Collected data entries:
..........

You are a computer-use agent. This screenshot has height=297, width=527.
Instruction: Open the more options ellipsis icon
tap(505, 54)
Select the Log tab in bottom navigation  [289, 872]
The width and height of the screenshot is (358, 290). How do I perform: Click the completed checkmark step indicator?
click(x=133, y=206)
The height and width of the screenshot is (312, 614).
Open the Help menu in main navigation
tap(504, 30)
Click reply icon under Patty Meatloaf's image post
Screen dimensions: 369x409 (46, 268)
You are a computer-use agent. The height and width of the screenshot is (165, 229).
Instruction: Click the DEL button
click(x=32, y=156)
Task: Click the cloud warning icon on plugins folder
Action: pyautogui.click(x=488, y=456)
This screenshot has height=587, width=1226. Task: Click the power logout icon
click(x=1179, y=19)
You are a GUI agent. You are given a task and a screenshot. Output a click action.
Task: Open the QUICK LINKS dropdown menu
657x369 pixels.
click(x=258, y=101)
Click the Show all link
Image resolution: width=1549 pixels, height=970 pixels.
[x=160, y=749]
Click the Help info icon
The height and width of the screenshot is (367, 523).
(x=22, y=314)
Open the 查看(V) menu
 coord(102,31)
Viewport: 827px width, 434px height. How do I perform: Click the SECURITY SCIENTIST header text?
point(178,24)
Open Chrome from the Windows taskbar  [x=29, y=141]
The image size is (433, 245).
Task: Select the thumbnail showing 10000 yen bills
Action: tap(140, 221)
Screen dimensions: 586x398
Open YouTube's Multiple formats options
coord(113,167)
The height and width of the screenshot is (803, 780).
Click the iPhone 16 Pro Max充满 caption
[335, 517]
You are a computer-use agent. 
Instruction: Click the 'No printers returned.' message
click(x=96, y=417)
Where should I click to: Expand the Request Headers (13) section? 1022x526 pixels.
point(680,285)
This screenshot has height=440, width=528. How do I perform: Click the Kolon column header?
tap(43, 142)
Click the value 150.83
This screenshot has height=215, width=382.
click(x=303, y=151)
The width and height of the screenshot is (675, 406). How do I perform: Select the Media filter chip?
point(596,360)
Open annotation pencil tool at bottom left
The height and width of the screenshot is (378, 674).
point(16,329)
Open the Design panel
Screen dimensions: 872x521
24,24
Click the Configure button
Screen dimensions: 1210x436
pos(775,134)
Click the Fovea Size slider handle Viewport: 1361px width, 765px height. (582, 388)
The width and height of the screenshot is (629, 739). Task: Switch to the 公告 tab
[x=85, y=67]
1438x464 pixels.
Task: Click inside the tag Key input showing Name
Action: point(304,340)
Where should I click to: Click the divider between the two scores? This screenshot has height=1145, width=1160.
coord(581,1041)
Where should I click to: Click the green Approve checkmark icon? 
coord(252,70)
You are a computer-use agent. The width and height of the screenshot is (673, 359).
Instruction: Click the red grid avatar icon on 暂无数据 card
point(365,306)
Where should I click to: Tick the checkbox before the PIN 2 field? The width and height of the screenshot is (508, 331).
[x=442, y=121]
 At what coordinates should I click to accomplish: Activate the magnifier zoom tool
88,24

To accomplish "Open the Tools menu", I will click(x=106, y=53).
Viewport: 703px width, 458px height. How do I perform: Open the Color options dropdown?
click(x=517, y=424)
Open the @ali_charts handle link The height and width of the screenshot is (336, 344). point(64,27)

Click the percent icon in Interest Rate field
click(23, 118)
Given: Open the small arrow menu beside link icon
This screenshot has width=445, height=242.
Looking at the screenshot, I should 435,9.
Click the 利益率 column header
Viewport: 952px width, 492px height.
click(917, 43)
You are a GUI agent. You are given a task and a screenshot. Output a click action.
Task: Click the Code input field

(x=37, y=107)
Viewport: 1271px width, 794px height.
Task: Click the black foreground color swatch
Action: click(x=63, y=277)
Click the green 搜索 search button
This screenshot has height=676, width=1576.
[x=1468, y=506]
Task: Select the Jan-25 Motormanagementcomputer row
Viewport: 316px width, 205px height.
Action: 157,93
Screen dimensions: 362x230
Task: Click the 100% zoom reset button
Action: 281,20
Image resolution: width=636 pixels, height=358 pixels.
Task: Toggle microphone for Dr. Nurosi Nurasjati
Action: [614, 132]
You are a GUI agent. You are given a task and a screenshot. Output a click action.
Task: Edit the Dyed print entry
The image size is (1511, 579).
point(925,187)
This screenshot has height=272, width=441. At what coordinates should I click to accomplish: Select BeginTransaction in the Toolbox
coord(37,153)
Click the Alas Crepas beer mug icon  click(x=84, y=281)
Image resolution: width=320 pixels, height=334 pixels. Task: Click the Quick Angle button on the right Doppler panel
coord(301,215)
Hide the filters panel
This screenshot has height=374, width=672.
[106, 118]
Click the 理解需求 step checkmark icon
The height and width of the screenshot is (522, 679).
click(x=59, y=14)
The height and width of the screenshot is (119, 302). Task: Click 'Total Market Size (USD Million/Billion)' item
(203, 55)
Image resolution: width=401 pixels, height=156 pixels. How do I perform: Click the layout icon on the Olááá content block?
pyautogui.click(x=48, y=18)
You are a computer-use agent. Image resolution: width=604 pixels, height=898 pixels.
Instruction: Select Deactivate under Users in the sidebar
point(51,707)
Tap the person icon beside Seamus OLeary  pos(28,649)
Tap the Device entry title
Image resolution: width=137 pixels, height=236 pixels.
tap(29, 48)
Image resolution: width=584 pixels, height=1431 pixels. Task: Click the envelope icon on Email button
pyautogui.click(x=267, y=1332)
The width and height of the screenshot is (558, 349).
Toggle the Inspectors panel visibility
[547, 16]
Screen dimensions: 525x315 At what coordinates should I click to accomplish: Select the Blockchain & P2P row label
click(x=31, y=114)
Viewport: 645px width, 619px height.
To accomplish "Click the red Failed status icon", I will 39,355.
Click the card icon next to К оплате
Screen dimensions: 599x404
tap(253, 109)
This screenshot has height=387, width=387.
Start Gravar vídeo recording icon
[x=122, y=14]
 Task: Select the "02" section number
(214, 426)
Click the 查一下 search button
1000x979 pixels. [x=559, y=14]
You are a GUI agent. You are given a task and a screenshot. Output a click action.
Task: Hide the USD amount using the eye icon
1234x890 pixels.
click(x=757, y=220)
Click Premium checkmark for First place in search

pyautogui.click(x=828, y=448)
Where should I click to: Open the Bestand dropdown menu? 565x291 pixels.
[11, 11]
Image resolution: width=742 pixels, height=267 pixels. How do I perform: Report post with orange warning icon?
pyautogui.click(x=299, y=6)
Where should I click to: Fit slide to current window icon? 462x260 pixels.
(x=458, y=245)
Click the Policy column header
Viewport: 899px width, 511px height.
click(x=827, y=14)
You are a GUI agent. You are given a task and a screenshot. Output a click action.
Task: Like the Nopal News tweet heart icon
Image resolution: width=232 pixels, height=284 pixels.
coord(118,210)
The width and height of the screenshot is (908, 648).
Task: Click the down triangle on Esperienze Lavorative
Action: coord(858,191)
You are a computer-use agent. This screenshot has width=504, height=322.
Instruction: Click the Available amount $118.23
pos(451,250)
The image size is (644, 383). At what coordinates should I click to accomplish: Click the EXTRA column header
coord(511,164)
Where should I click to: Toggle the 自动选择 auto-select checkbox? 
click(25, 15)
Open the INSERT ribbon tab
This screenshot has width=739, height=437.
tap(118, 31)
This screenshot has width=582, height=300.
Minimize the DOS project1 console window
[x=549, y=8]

..........

◆ **Work task**
Which lines above include the word "beside"? Pick them out and copy them.

◆ **Response to the task**
Given: Open the small arrow menu beside link icon
Tap the person icon beside Seamus OLeary  pos(28,649)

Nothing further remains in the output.